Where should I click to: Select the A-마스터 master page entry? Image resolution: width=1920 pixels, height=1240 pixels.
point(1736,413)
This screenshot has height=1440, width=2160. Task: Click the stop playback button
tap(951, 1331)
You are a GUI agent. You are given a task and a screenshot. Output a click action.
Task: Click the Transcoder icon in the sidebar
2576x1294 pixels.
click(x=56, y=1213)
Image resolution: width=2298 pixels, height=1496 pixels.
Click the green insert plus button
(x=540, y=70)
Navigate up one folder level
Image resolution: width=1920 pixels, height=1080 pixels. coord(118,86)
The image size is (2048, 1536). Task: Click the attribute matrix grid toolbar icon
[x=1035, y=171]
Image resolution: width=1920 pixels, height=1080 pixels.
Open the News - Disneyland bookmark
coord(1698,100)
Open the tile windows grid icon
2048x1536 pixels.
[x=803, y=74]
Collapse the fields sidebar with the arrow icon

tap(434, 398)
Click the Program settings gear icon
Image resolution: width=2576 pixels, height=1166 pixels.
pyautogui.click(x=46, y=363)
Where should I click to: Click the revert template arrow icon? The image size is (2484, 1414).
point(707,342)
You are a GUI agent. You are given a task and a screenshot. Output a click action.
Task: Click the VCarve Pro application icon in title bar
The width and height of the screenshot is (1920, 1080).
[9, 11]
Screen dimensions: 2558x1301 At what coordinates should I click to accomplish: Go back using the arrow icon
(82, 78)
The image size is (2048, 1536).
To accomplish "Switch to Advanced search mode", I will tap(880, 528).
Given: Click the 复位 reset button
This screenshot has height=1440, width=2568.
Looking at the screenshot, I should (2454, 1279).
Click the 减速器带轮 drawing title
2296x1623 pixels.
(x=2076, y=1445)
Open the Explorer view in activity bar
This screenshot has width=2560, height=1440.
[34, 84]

****************************************

[Task directions] Without leaving anything out, repeat the data exactly.

[Response to this task]
Where should I click to: Select the A-마스터 master page entry? Image resolution: width=1920 pixels, height=1240 pixels.
point(1736,413)
This screenshot has height=1440, width=2160. Task: Click the stop playback button
tap(951, 1331)
You are a GUI agent. You are given a task and a screenshot. Output a click action.
Task: Click the Transcoder icon in the sidebar
2576x1294 pixels.
click(x=56, y=1213)
Image resolution: width=2298 pixels, height=1496 pixels.
Click the green insert plus button
(x=540, y=70)
Navigate up one folder level
Image resolution: width=1920 pixels, height=1080 pixels. coord(118,86)
The image size is (2048, 1536). Task: Click the attribute matrix grid toolbar icon
[x=1035, y=171]
Image resolution: width=1920 pixels, height=1080 pixels.
Open the News - Disneyland bookmark
coord(1698,100)
Open the tile windows grid icon
2048x1536 pixels.
[x=803, y=74]
Collapse the fields sidebar with the arrow icon

tap(434, 398)
Click the Program settings gear icon
Image resolution: width=2576 pixels, height=1166 pixels.
pyautogui.click(x=46, y=363)
Where should I click to: Click the revert template arrow icon? The image size is (2484, 1414).
point(707,342)
You are a GUI agent. You are given a task and a screenshot. Output a click action.
Task: Click the VCarve Pro application icon in title bar
The width and height of the screenshot is (1920, 1080).
[9, 11]
Screen dimensions: 2558x1301 At what coordinates should I click to accomplish: Go back using the arrow icon
(82, 78)
The image size is (2048, 1536).
To accomplish "Switch to Advanced search mode", I will tap(880, 528).
Given: Click the 复位 reset button
This screenshot has height=1440, width=2568.
Looking at the screenshot, I should (2454, 1279).
Click the 减速器带轮 drawing title
2296x1623 pixels.
(x=2076, y=1445)
Open the Explorer view in activity bar
This screenshot has width=2560, height=1440.
[34, 84]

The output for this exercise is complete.